• Exercise requirements
• a. From the article on Angkorian pottery, return the passage between "Seeking to build" and "they are fired.", inclusive, copied word for word.
• b. According to the article on Angkorian pottery, where did the Ecole Française d'Extreme Orient build its Angkor-era kiln?
• c. Write what comes next in the article on Angkorian pottery, picking up after its final sentence.

• Reading text
------------------------------------------------------------------------

Archaeologists hope to discover more about Angkorian civilisation by using ancient pottery-making techniques
The Angkorian Khmers were prolific ceramics makers, and the Angkor Archaeological Park is still littered with fragments of ancient pots and bowls that were used in households and temples for storing water, foods, oils and other materials.
Finding pieces of them today is, literally, just a matter of a walk in the park. It’s harder, however, to understand how they were made and determine what they can then tell us about the people who lived there.
Seeking to build on that knowledge, the Ecole Française d’Extreme Orient (EFEO) has designed and built an Angkor-era kiln in the middle of the school’s tropical gardens.
Over the course of a week, the researchers fired up two separate lots of ceramic ware as part of their efforts to understand the techniques involved, and also how the Angkorians created natural glazes, which occur as a result of the process rather than from applying anything to the wares before they are fired.
The first attempt ended explosively after they allowed the temperature to drop. Refuelling the oven again, the temperature soared too quickly, shattering the pieces inside.
“It was a little bit for the fun of it,” admitted Armand Desbat, an archaeologist from the school who has been researching Angkorian ceramics for the past seven years, when asked about the EFEO’s motivation.

------------------------------------------------------------------------

• Records
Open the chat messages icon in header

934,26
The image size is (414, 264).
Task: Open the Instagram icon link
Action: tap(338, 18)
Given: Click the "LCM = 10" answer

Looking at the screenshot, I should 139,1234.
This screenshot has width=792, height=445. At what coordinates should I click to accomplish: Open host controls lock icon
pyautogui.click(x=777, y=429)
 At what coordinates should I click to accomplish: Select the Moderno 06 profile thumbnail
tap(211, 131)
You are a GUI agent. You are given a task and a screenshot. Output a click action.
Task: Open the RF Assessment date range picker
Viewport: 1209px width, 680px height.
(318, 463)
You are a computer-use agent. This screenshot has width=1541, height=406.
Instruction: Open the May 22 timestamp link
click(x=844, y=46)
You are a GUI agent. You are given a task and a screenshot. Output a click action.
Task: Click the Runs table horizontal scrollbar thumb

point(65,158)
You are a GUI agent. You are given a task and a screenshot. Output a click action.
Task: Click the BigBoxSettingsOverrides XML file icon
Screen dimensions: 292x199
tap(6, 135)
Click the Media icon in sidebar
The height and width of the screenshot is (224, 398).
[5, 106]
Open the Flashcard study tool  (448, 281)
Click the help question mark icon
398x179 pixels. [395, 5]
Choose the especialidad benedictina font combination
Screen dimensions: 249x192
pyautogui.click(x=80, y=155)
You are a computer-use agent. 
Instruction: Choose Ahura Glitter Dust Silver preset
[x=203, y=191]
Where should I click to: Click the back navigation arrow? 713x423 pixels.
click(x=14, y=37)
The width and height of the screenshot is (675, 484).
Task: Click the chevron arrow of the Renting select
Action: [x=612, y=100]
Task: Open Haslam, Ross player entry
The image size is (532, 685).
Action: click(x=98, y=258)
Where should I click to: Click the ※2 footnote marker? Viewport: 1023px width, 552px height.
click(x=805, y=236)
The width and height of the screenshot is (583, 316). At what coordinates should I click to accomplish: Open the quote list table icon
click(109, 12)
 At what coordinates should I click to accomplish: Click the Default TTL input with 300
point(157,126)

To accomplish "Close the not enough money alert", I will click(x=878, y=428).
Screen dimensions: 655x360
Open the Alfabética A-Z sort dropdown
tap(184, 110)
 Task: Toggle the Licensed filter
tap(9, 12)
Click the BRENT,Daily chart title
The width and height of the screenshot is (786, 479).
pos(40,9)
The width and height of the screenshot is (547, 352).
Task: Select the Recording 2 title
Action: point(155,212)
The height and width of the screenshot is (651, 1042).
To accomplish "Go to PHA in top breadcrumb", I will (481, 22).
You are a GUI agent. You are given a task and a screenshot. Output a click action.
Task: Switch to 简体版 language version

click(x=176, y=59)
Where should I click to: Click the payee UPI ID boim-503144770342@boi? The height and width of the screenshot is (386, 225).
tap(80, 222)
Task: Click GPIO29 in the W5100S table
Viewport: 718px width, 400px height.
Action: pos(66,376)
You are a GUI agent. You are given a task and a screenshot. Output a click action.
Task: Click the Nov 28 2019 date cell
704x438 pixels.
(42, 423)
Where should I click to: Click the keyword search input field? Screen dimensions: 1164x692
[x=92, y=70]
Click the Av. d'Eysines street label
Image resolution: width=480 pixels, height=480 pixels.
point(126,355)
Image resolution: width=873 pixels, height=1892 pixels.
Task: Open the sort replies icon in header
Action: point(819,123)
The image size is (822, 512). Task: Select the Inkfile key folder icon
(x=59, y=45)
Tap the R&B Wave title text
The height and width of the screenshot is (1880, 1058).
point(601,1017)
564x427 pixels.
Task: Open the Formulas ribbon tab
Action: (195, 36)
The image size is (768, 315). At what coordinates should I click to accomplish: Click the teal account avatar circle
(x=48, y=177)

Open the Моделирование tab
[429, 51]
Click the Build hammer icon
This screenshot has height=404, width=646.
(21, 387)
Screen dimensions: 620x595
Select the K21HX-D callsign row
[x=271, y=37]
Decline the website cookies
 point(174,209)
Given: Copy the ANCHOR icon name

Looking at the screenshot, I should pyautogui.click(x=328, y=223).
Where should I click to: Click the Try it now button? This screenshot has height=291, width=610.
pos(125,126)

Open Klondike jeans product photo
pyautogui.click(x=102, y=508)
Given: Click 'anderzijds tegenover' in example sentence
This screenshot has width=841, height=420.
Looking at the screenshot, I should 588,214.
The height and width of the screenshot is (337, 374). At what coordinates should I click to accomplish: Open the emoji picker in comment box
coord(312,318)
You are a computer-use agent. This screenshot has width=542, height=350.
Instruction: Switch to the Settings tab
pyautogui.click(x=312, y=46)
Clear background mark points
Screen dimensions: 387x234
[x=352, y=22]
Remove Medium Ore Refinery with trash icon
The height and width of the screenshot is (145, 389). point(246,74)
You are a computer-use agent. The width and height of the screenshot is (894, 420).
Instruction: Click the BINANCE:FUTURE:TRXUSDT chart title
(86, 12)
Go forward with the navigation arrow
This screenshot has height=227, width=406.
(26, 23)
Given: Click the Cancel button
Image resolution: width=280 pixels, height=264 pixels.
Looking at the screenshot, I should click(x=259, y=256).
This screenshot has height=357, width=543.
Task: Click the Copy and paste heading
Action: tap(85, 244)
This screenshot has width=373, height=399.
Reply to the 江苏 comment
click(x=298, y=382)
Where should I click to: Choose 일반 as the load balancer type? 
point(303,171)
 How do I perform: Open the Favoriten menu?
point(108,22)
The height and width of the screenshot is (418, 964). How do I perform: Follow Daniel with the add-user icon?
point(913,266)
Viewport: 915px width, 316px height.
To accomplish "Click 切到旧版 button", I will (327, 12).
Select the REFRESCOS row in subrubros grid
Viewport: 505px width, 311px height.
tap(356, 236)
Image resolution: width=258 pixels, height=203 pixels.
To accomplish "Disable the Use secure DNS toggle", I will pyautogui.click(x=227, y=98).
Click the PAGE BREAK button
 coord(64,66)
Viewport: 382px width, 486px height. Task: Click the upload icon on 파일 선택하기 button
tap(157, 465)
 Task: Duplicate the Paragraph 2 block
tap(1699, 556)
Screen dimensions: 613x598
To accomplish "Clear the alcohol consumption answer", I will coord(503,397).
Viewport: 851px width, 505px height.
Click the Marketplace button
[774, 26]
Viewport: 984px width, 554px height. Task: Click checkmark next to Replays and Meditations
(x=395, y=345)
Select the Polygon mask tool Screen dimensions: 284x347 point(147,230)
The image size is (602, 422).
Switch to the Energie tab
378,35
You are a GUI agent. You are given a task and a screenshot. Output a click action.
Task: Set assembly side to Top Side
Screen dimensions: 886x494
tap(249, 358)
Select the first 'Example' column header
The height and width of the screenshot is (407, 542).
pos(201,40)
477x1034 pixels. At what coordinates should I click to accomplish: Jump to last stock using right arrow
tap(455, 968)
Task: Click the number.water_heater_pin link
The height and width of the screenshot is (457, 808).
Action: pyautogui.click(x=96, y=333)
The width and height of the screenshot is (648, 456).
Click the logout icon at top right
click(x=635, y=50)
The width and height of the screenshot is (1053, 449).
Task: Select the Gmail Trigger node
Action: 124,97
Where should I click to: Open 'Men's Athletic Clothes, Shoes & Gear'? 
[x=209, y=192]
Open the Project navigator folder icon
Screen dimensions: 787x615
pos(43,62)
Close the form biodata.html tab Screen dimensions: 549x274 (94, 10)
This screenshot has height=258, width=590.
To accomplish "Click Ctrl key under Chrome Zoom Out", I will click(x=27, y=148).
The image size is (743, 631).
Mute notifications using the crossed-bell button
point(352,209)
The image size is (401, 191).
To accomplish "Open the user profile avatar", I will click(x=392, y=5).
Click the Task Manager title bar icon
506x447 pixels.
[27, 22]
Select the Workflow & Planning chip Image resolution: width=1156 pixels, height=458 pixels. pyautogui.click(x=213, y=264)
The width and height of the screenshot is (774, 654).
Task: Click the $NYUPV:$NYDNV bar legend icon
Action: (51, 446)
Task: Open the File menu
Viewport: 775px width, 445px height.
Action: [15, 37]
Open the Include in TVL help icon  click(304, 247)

------------------------------------------------------------------------

• Exercise responses
• a.
Seeking to build on that knowledge, the Ecole Française d’Extreme Orient (EFEO) has designed and built an Angkor-era kiln in the middle of the school’s tropical gardens.
Over the course of a week, the researchers fired up two separate lots of ceramic ware as part of their efforts to understand the techniques involved, and also how the Angkorians created natural glazes, which occur as a result of the process rather than from applying anything to the wares before they are fired.

• b. In the middle of the school's tropical gardens.

• c.
“But it’s also for the pedagogy. We start to see how they created natural glazes, how long they needed to fire the pottery, how much wood was required, all of these things.”
Understanding the techniques, glazes and materials enables the researchers to distinguish and date the ceramics and the workshops where they were produced, yielding clues about trade and cross-cultural exchanges, or the periods during which temples were in use and particular sites inhabited.
The Angkorian Khmers used a kaolinite clay, which can be red or white. It appears to be homogenous in composition, which has limited the ability of the researchers to distinguish production sites based on chemical analysis of the pieces they find.
Many workshops, however, used unique designs that can be fixed to a particular time and location. The glazes are also different colours in different locations, which helps to identify the origin of pieces.
Desbat and his colleague Nicolas Josso constructed a Dragon kiln, based on a design originally seen in China, though the Khmers would very likely have adapted it to their own needs.
“It is difficult because, unlike in Thailand, where they made their kilns in the ground, here they were above ground, so they disintegrated once they were abandoned,” said Desbat.
From the outside, the kiln is a clay hump-shaped shell about three metres long and one metre wide. One large and three small holes at the front allow the fire inside to be fed with air and wood, while a flue at the back belches out the smoke. Along the sides, bricked-in holes provide access to the interior and gauges monitor the temperature. The fire burns in a recess at the front while, on a brick platform behind, the pots and bowls cook at temperatures hotter than lava.
It took heats of up to 1,200 degrees Celsius and 50 hours to successfully fire the pieces inside. This meant a constant vigilance had to be maintained as the fire consumed roughly 10 cubic metres of wood through two firings of about 70 pots and bowls.
The researcher’s second attempt to use the kiln was far more successful than the first. On Wednesday morning they pulled out 34 intact bowls and pots, some with traces of a naturally formed glaze on their exteriors.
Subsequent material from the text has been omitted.